TITRE II : DU FONCTIONNEMENT

Article 11 : Nonobstant la faculté d’auto-saisine reconnue à la Commission toute personne qui s’estime victime de la violation d’un droit de l’homme notamment d’un droit civil, politique, social ou culturel consécutif à une action ou inertie de l’administration ou de toute autre personne morale ou physique peut adresser une requête à la Commission.

Article 12 : La requête doit sous peine d’irrecevabilité :

  • Préciser l’identité et l’adresse de l’auteur ;
  • Spécifier le cas de violation ;
  • ne pas contenir des termes outrageants ou injurieux à l’égard de l’agent, de l’administration, de toute autre personne physique ou morale mise en cause.

Il ne saurait avoir de requête pour des faits dont l’administration judiciaire est déjà saisie qu’en cas de déni de justice manifeste.

Article 13 : Le Bureau se réunit dans un délai d’une semaine suivant la réception de la requête pour procéder à son examen.
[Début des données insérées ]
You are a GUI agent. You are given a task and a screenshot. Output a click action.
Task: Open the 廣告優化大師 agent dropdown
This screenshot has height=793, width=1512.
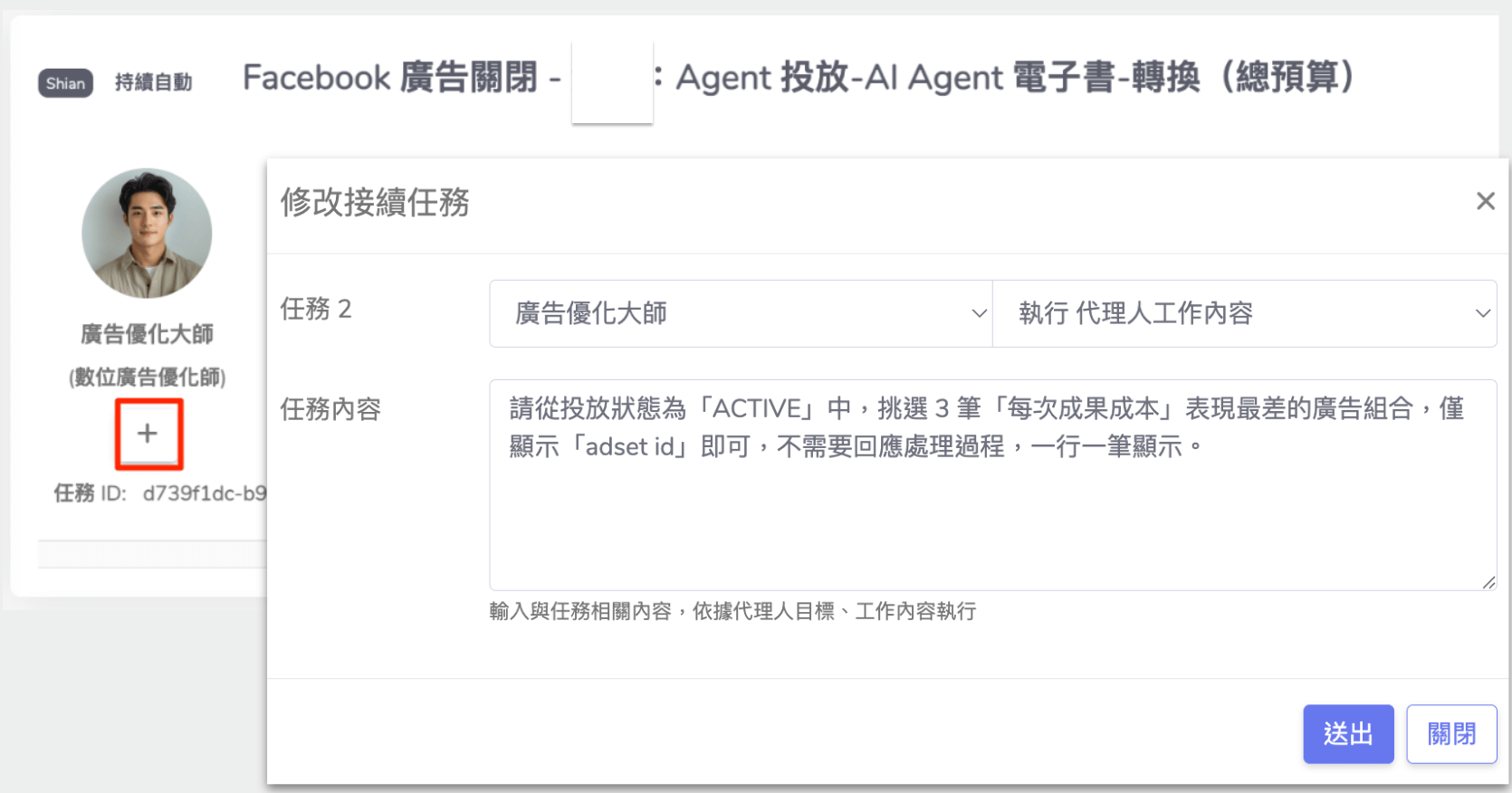(741, 313)
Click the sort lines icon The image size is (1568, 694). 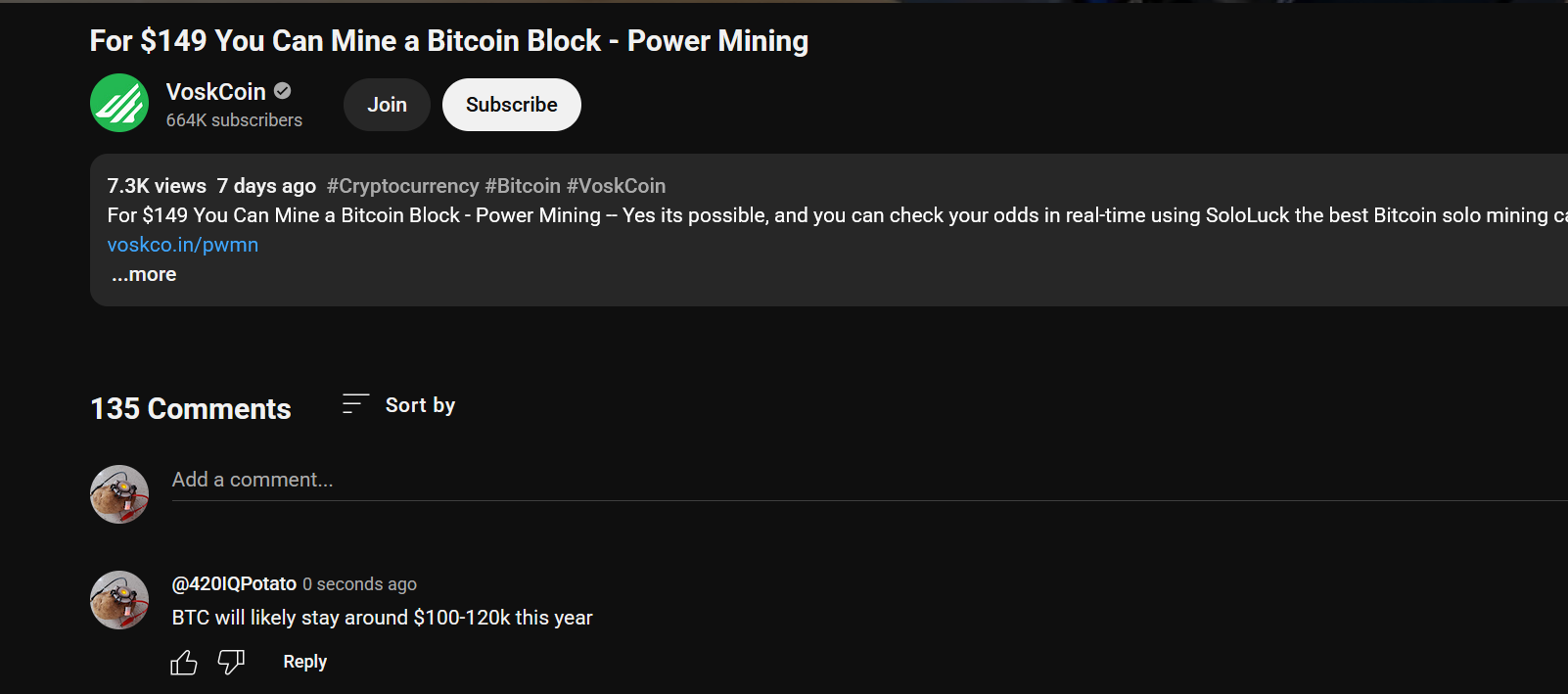click(x=355, y=404)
S’il estime que la requête remplit les conditions de recevabilité définies à l’article précédent, il désigne parmi les membres de la Commission un rapporteur spécial aux fins d’investigations.

Article 14 : Le rapporteur spécial est habilité dans le cadre de ses investigations :

  • à notifier pour explication la requête de l’agent, de l’administration ou à toute autre personne morale ou physique mise en cause ;
  • à procéder à l’audition de la victime, de l’agent impliqué et de toute autre personne apte à l’éclairer ;
  • à avoir accès à tous rapports, registres et autres documents ainsi qu’à tous objets et lieux ayant trait à l’enquête ;
  • à bénéficier du concours des supérieurs de l’agent impliqué y compris les membres du Gouvernement dans l’accomplissement de ses missions.

Il dépose au plus tard dans un délai de 20 jours, à compter de sa désignation, un rapport sur l’ensemble de diligences qu’il a effectuées à l’adresse de la Commission.

Article 15 : La Commission se réunit immédiatement pour examiner le rapport et arrête toutes les mesures qui s’imposent, notamment :

  • le recours devant les tribunaux,
  • le recours au Parlement,
  • le recours au Chef de l’Etat.

TITRE III : DU REGLEMENT INTERIEUR

Article 16 : La Commission élabore son Règlement Intérieur adopté par arrêté du Premier Ministre où elle détermine notamment :

  • les incompatibilités qui affectent le mandat des membres de la Commission ;
  • la période et la durée des sessions ordinaires de la Commission ;
  • les fonctions des membres du Bureau ;
  • les règles de gestion des moyens mis à la disposition de la Commission ;
  • les modalités d’édition et de gestion d’une revue de la Commission, etc…

TITRE IV : DES DISPOSITIONS FINALES

Article 17 : Le Président de la plus haute juridiction de l’ordre judiciaire règle, le cas échéant, les différends internes aux membres de la Commission.

Article 18 : Une carte de membre sera délivrée aux membres de la Commission. Les dimensions, la couleur, le contenu et les autres caractéristiques de la carte seront fixés par décision du Bureau.

La carte est signée par le Premier Ministre de la Transition sur proposition de la Commission.

Elle est retirée sans délai à tout membre de la Commission qui perd cette qualité.

Article 19 : Aucun membre de la Commission ne peut être arrêté ni poursuivi même un an après pour des actes se rapportant à l’article 5 de la loi N° 031 portant création de la Commission sauf en cas d’atteinte à la Sûreté de l’Etat.

Article 20 : Les dispositions du Code Pénal qui prévoient et répriment les menaces, outrages et violences envers les représentants de l’autorité publique sont applicables à ceux qui se rendent coupables des faits de même nature à l’égard des membres de la Commission.

Article 21 : Le présent décret sera enregistré et publié au Journal Officiel de la République du Tchad.